== Problem set ==
1. List every person named in the passage on Arie's career at the university.
2. According to the passage on Arie's career at the university, on what date was Arie installed along with several other UI officials?
3. Proceed with the passage on Arie's career at the university, picking up after its final sentence.
--- Document segment Enclosed Below ---
In 2005, Usman announced the reorganization of the university's governing system, which reduced the amount of deputy rectors from five to two: academic and non-academic. As a result, Arie's deputy rector post was abolished; he was demoted to director of student and alumni affairs, subordinate to the deputy rector for academic affairs. Prior to this, Arie had already announced his resignation from the position in October 2004. Early into his tenure as director, in September 2005 Arie faced protests from students regarding the admission fee hike on freshmen.

After the end of his five-year term, Usman was replaced as rector by Arie's junior Gumilar Rusliwa Somantri in 2007. Gumilar undertook further reorganization of the directorates inside the university, including splitting the directorate of student affairs and alumni relations into two. Arie became the director for alumni relations, while former student executive council chairman Kamaruddin became the director for student affairs. Arie and several other UI officials was installed on 25 October 2007. As alumni director, Arie held homecoming day to gather UI alumni in the campus and coordinated efforts for alumni to provide scholarships for low-income students.
--- End of Enclosed Document segment ---
--- Dataset excerpts Enclosed Below ---
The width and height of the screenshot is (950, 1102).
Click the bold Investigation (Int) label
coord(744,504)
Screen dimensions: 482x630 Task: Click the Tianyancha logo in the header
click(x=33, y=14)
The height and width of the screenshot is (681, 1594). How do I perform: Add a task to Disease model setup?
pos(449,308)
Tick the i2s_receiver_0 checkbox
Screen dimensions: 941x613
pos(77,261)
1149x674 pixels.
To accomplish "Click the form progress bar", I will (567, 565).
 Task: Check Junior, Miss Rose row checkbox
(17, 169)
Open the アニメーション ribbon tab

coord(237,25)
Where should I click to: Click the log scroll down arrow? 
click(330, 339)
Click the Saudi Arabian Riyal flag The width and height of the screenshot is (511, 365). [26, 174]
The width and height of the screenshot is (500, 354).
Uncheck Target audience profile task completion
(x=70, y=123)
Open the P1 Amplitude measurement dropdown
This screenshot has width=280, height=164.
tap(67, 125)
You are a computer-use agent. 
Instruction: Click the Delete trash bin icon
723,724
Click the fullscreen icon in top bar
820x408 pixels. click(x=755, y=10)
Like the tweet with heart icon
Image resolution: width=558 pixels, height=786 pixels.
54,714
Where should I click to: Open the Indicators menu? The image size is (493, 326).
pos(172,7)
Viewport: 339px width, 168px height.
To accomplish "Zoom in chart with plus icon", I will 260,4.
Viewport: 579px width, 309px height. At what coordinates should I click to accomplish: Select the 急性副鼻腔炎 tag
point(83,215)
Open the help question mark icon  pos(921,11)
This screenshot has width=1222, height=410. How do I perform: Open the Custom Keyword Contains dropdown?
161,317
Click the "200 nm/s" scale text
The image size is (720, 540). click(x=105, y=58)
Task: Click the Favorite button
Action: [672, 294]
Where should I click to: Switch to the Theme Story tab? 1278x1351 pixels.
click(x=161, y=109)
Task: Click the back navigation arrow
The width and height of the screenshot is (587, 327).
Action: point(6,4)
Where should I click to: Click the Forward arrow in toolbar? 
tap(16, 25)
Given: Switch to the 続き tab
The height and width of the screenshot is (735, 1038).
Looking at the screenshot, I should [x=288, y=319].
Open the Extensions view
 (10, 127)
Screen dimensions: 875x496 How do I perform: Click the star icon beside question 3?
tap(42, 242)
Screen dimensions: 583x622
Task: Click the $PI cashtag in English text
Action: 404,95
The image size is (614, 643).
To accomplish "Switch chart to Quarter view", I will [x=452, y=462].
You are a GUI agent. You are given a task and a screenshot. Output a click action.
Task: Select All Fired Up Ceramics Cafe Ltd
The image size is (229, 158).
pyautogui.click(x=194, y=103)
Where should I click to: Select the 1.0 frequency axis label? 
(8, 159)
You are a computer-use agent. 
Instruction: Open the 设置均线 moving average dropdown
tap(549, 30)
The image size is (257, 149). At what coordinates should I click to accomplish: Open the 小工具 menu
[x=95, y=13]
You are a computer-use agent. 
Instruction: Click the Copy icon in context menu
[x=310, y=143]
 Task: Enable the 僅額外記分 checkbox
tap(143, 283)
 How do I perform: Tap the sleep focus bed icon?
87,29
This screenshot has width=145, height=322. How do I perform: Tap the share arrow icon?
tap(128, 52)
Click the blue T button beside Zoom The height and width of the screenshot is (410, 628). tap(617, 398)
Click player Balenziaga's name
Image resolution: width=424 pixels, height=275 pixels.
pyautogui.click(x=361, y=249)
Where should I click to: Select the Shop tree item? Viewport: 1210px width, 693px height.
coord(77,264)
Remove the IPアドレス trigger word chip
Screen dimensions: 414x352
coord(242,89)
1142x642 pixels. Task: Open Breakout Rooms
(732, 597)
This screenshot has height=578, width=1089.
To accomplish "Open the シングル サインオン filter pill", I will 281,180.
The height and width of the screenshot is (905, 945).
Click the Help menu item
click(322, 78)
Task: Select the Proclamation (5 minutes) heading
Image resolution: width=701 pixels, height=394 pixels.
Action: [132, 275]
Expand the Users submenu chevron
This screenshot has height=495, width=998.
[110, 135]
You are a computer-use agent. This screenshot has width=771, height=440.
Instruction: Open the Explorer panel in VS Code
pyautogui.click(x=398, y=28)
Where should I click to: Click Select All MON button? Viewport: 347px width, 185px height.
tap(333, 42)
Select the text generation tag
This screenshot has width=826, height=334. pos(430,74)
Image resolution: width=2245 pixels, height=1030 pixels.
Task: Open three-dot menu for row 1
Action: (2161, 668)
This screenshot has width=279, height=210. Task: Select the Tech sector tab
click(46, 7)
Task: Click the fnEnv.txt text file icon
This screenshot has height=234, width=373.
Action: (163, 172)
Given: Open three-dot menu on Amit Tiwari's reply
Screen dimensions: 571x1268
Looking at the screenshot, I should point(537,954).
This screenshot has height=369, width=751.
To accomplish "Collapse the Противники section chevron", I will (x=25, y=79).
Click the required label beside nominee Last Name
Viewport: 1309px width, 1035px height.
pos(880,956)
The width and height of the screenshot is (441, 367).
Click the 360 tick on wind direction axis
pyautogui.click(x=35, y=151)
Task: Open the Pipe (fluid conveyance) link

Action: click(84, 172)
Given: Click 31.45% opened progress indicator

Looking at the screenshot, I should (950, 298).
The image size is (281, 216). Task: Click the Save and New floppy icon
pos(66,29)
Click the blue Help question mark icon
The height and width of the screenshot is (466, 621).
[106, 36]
--- End of Enclosed Dataset excerpts ---
== Responses by item number ==
1. Usman, Arie, Gumilar Rusliwa Somantri, Kamaruddin

2. 25 October 2007

3.
=== Dean of the Faculty of Social and Political Sciences ===
On 20 December 2013, Arie was installed as the dean of UI faculty of social and political sciences after undergoing a selection process in October that year. Shortly after his selection, Arie stated that the faculty somewhat behind in academic standards, particularly in accreditation and financial systems, and that more work is needed to improve management, enhance productivity, and maintain transparency. He was installed for a second term on 20 February 2017 after becoming the sole candidate for the position.

Early into his first term, in January 2014 the C building of the faculty, which housed the university's sociological research center, was burned down. The fire resulted in the loss of important sociological research documents and archives dating back to the 1950s, including 3,000 sociology books belonging to Iwan Gardono Sujatmiko. Arie stated the faculty would use their experts from the university's civil engineering department to assess the damage and determine whether the building needs to be demolished or can be renovated.

== Personal life ==
Arie is married to Natalia Wulandari and has two children.